Could you print exactly the lines of the listing below, starting at the line that has "is (485, 720)." and ending at the line that has "Task: Open the Combine Trends dropdown", and only those lines?
Segment Start: AVAILABLE RECORDS
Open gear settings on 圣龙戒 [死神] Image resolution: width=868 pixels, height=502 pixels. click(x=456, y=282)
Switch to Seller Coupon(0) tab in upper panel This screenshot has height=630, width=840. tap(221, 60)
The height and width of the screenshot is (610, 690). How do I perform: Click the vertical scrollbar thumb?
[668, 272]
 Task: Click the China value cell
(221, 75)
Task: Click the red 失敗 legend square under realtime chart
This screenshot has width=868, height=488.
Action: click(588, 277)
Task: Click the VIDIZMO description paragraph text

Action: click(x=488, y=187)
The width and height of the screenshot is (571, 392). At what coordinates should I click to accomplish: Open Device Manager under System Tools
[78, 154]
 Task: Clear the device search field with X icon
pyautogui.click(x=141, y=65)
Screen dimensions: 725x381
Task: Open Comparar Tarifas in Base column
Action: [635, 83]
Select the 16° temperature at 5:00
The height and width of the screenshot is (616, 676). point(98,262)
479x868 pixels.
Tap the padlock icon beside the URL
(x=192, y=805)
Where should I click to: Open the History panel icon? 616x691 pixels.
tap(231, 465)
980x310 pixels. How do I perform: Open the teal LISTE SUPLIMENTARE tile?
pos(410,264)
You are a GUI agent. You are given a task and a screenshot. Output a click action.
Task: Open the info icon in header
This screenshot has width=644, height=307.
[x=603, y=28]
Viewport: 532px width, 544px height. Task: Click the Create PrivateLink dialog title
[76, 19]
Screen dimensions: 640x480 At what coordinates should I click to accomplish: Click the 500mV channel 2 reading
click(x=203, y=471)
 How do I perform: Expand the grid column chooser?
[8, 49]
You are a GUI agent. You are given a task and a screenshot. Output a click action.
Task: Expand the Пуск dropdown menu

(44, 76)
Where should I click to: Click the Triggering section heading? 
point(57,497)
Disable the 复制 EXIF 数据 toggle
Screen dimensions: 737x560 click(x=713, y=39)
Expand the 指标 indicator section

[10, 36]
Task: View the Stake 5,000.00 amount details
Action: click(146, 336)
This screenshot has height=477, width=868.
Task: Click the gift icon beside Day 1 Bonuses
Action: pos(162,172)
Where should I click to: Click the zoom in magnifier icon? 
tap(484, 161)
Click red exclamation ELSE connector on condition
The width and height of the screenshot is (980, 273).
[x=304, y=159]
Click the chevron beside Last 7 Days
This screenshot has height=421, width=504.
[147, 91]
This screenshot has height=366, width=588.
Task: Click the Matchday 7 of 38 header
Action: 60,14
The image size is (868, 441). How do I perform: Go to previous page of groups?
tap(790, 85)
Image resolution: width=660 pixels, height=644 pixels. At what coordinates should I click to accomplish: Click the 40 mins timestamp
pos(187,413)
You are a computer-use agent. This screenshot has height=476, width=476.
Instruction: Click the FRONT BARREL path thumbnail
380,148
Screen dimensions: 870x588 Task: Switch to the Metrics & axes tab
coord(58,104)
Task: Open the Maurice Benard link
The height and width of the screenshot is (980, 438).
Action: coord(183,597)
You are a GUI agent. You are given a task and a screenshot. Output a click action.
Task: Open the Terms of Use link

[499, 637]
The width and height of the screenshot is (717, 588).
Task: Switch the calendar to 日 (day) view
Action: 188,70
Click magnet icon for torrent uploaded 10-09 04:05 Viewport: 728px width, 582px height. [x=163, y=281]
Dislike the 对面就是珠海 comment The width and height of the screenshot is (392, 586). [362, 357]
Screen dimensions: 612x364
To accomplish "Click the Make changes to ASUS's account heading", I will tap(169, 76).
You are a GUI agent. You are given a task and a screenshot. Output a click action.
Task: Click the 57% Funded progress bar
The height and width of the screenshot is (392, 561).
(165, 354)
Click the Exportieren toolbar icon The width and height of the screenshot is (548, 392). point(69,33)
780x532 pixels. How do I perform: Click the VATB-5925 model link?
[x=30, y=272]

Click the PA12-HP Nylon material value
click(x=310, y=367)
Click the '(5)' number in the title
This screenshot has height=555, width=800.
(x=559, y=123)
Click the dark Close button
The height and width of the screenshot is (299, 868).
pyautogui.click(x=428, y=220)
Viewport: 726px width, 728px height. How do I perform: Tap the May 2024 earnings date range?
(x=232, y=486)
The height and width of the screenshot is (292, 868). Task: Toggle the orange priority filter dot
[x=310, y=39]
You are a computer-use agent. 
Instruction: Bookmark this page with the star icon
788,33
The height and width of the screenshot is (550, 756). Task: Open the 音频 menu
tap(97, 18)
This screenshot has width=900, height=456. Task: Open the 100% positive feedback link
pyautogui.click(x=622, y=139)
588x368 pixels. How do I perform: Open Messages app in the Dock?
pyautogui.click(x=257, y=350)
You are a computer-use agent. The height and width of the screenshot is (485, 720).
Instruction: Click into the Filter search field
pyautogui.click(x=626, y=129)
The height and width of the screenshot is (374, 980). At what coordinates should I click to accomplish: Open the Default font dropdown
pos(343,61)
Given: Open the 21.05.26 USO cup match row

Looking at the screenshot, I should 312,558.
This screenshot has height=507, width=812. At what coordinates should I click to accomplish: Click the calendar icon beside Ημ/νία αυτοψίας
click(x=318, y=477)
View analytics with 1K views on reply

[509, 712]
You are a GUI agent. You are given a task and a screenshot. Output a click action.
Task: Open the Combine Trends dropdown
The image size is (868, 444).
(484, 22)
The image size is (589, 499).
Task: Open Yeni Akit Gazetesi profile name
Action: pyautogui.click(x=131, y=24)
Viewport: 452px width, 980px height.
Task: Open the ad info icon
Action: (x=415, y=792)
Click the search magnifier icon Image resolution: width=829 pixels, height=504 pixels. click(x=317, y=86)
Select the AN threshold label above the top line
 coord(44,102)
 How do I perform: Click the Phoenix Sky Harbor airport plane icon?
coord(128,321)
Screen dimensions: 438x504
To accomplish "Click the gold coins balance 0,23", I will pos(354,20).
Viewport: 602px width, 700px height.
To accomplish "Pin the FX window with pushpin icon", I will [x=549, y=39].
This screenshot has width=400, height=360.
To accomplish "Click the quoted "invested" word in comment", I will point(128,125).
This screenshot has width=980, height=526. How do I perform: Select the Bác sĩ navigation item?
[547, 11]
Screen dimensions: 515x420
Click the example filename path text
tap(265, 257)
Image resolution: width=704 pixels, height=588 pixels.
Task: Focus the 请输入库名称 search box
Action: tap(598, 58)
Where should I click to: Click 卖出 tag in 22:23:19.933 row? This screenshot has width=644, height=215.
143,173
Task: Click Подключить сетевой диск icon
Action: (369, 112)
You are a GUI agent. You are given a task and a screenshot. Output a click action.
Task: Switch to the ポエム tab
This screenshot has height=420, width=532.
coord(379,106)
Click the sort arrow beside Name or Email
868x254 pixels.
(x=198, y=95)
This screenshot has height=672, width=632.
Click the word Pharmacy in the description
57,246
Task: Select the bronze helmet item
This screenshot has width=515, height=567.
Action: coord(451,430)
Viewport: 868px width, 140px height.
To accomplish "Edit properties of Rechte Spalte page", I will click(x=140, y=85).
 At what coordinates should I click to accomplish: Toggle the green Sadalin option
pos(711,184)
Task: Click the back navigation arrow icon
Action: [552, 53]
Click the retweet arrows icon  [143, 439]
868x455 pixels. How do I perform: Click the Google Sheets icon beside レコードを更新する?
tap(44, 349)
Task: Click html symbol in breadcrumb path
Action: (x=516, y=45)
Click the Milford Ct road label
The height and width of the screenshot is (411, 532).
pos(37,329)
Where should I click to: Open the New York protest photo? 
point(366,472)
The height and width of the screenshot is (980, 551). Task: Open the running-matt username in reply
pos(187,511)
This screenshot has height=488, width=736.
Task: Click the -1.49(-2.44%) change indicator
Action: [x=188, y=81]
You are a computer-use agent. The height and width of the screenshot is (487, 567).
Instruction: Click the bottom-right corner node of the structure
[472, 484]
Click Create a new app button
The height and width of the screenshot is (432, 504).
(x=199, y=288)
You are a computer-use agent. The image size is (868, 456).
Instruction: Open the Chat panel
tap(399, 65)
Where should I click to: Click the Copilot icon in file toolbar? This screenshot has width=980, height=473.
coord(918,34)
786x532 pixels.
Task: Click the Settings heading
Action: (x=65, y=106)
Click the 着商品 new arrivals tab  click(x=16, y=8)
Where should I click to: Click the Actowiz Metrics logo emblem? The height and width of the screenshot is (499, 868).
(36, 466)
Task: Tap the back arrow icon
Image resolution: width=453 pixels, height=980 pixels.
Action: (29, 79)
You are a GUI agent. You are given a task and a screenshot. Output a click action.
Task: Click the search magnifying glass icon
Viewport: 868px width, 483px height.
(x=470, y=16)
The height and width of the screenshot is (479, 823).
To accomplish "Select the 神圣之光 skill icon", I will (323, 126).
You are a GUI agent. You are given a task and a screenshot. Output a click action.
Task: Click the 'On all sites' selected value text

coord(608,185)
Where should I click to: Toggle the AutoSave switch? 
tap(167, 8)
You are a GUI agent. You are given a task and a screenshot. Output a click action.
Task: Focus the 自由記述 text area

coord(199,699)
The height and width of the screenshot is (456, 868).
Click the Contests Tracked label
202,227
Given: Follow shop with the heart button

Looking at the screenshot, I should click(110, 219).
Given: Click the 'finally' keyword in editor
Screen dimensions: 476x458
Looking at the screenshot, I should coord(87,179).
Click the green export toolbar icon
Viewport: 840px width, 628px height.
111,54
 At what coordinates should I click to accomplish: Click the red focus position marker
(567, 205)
Segment End: AVAILABLE RECORDS
■ SOLUTION TO THE PROBLEM:
You are a computer-use agent. The height and width of the screenshot is (485, 720).
Instruction: Click into the Filter search field
pyautogui.click(x=626, y=129)
The height and width of the screenshot is (374, 980). At what coordinates should I click to accomplish: Open the Default font dropdown
pos(343,61)
Given: Open the 21.05.26 USO cup match row

Looking at the screenshot, I should 312,558.
This screenshot has height=507, width=812. At what coordinates should I click to accomplish: Click the calendar icon beside Ημ/νία αυτοψίας
click(x=318, y=477)
View analytics with 1K views on reply

[509, 712]
You are a GUI agent. You are given a task and a screenshot. Output a click action.
Task: Open the Combine Trends dropdown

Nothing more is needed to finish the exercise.